* Stated task 1: Copy out word for word the part of the Rose Wylie interview that opens with the words containing "How did you" and closes with "made me do it.".
* Stated task 2: According to the Rose Wylie interview, until what date is the exhibition Car and Girls on display?
* Stated task 3: In the Rose Wylie interview, which things does Wylie name as having accumulated in her studio? List them all.

* Reading text:
#####
Rose Wylie

Rose Wylie: “If it works, it works”

Short Profile

Name: Rose Wylie
DOB: 1934
Place of birth: Kent, England, United Kingdom
Occupation: Artist, painter

Rose Wylie's new exhibition, Car and Girls is on display until 19 February 2022 at David Zwirner's London location.

Ms. Wylie, looking at photos of your studio is an almost overwhelming experience — but the jumble of materials seems to inspire you. Would you say you thrive in chaos?

(Laughs) I’ve been in my studio some years, and stuff really accumulates; books, wine bottles, paintings, brushes… I’ve been wiping a brush off on the windows for years, so it looks like there’s a painting on the window, but there isn’t! Many years ago, I started working on the floor, and for me, that was very liberating. You walk on your canvases and it becomes a mess, and so do your feet. You become involved, you’re really in it — not just standing there looking at it, but really standing in the work. You can walk across it, you can work upside down, you can pour the paint directly onto the canvas and it won’t trickle off.

How did you discover that unique way of working?

I don’t plan very well, so I would often run out of space for my pieces on the wall. On the floor, you can just keep on extending. Somehow I’ve always felt like easels belonged to another time… I wanted to get away from anything to do with easels, or prepared canvases, or clean, white, primed bought canvases. I don’t stretch them, I work with them either on the floor or I just staple them on the walls, across cupboards and radiators to make more space. You can store them much more easily this way, too, and they cost less money. I think it was lack of space, lack of money, lack of everything, really, that made me do it.

“I think going on with one thing and exploring it as much as I possibly can is as difficult and challenging as bouncing around in all directions.”

Did you also feel limited by the size of a store-bought canvas? Some of your paintings these days can be several meters large…

I like stuff to grow. I don’t like something to be circumscribed by the size before you even start. I don’t start with a structure, it’s just a piece of canvas and I can add bits to the bottom, or cut it into strips, or I start with a piece and then spread it out, so I’ve never thought of it in that way. I like spread, I like big, I like things to evolve. For example, I’ve been doing wall based sculptures for my current show, Car and Girls at David Zwirner Gallery — I was told years ago by a sculptor that my paintings were very sculptural, you know, I have quite isolated figures and they are very translatable into a single object. It’s easy to jump from the image in the painting to the sculptural finished project.

How has it been for you to explore that new dimension and new material with your work?
#####
* Dataset rows:

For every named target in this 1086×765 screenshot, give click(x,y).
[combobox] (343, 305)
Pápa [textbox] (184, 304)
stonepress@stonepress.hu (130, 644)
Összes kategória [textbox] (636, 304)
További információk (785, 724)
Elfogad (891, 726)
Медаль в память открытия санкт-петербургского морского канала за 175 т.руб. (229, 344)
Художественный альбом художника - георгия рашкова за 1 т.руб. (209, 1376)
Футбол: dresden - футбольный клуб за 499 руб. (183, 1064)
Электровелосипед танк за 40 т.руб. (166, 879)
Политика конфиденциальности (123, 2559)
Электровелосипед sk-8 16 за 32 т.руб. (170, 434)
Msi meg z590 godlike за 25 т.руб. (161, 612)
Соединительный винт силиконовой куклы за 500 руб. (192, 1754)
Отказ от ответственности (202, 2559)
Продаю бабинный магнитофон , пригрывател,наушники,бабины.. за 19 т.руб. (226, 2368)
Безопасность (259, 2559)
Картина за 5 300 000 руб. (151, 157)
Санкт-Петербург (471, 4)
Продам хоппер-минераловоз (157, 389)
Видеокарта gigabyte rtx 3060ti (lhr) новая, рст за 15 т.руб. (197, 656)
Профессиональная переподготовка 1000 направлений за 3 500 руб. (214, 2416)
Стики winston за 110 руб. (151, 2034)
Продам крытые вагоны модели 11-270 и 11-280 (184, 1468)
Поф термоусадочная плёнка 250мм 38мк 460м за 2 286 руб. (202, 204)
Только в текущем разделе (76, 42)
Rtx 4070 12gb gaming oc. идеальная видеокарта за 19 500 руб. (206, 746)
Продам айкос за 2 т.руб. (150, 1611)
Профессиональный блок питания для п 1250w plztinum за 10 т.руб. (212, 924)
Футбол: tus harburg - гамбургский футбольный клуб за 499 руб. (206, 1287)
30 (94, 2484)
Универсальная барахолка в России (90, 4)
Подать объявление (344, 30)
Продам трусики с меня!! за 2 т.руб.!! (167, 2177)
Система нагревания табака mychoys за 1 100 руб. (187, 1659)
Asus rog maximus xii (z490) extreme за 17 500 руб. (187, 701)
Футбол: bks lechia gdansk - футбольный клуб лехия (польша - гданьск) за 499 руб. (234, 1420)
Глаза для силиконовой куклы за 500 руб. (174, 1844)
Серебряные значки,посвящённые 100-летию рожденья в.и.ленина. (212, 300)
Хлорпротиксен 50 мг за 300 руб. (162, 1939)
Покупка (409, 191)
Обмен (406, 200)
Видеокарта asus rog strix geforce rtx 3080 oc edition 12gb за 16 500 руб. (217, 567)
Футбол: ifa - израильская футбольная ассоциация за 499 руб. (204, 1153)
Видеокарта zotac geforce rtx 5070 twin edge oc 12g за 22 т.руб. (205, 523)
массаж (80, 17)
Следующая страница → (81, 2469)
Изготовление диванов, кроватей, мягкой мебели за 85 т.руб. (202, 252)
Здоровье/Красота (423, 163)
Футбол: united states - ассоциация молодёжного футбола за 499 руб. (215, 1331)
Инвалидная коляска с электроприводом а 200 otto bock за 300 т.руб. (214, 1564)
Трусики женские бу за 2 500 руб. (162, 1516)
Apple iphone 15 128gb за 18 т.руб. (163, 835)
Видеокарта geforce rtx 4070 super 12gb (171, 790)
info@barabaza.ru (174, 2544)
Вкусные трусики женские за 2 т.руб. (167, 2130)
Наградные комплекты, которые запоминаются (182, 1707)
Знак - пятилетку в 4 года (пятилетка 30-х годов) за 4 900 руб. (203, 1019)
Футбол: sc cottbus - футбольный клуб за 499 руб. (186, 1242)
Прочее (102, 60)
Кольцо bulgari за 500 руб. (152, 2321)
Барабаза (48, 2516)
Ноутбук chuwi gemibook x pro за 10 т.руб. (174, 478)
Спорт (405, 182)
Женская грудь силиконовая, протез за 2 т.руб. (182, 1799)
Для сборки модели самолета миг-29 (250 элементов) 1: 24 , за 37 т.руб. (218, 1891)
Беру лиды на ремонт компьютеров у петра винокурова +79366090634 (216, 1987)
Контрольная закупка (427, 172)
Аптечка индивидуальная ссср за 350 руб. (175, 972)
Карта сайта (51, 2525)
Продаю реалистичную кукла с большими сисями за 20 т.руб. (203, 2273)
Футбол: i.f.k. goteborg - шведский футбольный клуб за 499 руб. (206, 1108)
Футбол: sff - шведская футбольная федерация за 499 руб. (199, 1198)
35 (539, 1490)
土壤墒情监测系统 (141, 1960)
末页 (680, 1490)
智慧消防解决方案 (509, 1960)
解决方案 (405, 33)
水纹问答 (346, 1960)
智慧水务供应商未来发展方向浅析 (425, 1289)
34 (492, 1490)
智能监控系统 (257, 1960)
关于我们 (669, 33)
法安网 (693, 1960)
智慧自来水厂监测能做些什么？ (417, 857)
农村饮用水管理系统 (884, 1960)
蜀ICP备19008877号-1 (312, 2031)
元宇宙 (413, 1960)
#####
* Complete response 1:
How did you discover that unique way of working?

I don’t plan very well, so I would often run out of space for my pieces on the wall. On the floor, you can just keep on extending. Somehow I’ve always felt like easels belonged to another time… I wanted to get away from anything to do with easels, or prepared canvases, or clean, white, primed bought canvases. I don’t stretch them, I work with them either on the floor or I just staple them on the walls, across cupboards and radiators to make more space. You can store them much more easily this way, too, and they cost less money. I think it was lack of space, lack of money, lack of everything, really, that made me do it.

* Complete response 2: 19 February 2022

* Complete response 3: Books, wine bottles, paintings, brushes